Exemple concret : Un propriétaire à Charleroi a installé son bardage composite trop près du sol (moins de 15 cm de garde au sol) et sans bande de propreté. Après seulement 3 ans, la partie basse de sa façade présentait un encrassement permanent avec des traces de terre incrustées sur 40 cm de hauteur. Les projections d'eau lors des pluies avaient créé des coulures difficiles à nettoyer, même avec un nettoyeur haute pression. Le remplacement des lames basses et l'installation d'une bordure de graviers de 50 cm ont résolu définitivement le problème.
L'investissement initial pour un bardage composite oscille entre 80 et 180 €/m² posé, contre 30 à 120 €/m² pour le bois, soit un surcoût de 1,5 à 2,2 fois supérieur. Cette différence substantielle effraie légitimement de nombreux propriétaires. Toutefois, l'analyse économique sur 15 ans révèle une tout autre réalité.
Un bardage composite de qualité offre une durée de vie de 25 à 30 ans sans entretien lourd, tandis qu'un bardage bois bien entretenu peut atteindre 30 à 50 ans. Les retours d'expérience en Belgique après 10 ans d'exposition montrent des résultats contrastés selon la qualité choisie. Un témoignage éloquent concerne le bardage CanExel : après une décennie, aucune différence visible entre les lames d'origine et les nouvelles posées pour une extension. À l'inverse, les produits d'entrée de gamme présentent souvent un vieillissement prématuré avec ternissement et déformations.

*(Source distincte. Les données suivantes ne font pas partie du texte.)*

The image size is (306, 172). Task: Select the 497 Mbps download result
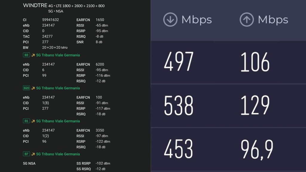[x=179, y=62]
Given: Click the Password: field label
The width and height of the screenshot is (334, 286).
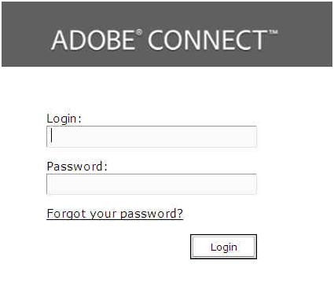Looking at the screenshot, I should (77, 167).
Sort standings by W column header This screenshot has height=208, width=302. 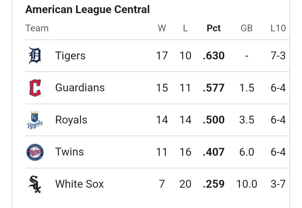point(162,28)
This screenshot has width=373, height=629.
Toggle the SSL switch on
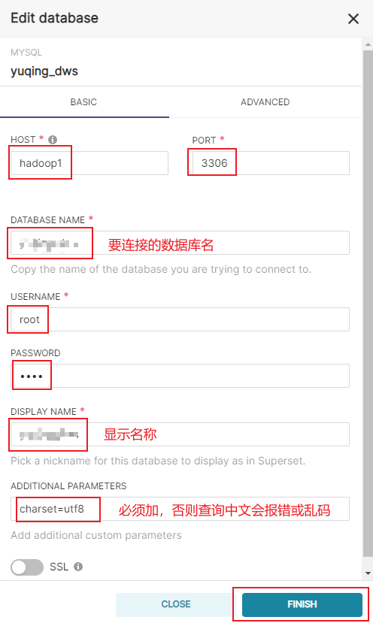27,567
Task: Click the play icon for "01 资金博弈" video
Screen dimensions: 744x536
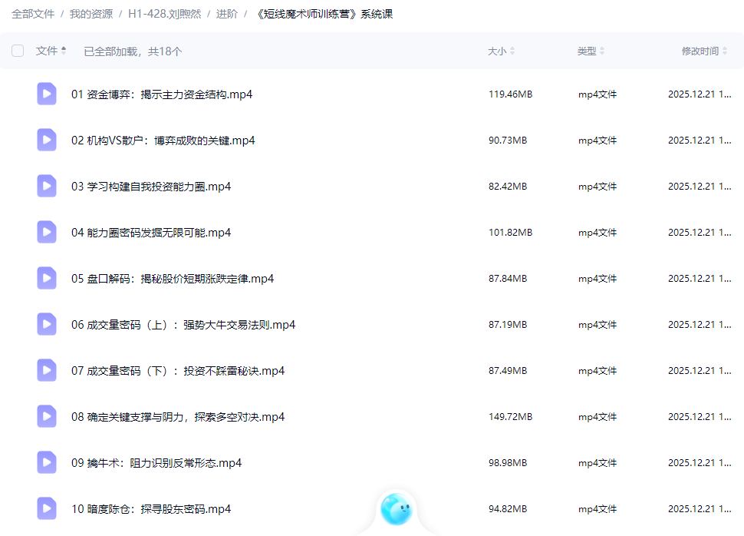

Le bois Douglas ou Red Cedar, essences naturellement résistantes, grisaille uniformément en 6 mois sans traitement mais conserve sa résistance structurelle pendant 15 à 20 ans. Plus précisément, après 3 mois de pose, le bois Douglas peut commencer à ternir, un grisaillement apparaît au bout de 6 mois, et des moisissures en surface peuvent se remarquer sur les zones humides au cours de la première année, avant la stabilisation complète de la patine grise uniforme. Cette patine naturelle séduit certains propriétaires mais nécessite une application régulière de saturateur tous les 3 à 5 ans pour préserver l'aspect d'origine.
Face au climat humide caractéristique de notre région, privilégiez impérativement les composites coextrudés avec garantie minimale de 15 à 25 ans. Ces produits, comme le bardage MEZZO de Decklinea ou les gammes Silvadec, résistent efficacement aux conditions maritimes et aux variations thermiques de -30°C à +80°C typiques de nos hivers rigoureux et étés caniculaires.
Exigez systématiquement une pose professionnelle intégrant joints de dilatation et ventilation arrière adaptée. Cette installation rigoureuse détermine 60 à 70% de la réussite et de la durabilité de votre bardage selon les discussions entre professionnels. Prévoyez dans votre budget le nettoyage bisannuel, même s'il reste infiniment moins contraignant que les traitements lourds du bois.
L'expression "zéro entretien" constitue effectivement un abus de langage marketing, mais l'entretien reste considérablement allégé comparé au bois naturel. Le surcoût initial se justifie pleinement dans une vision long terme dépassant 15 ans, particulièrement si vous souhaitez éviter les contraintes d'entretien régulier tout en conservant une façade esthétique.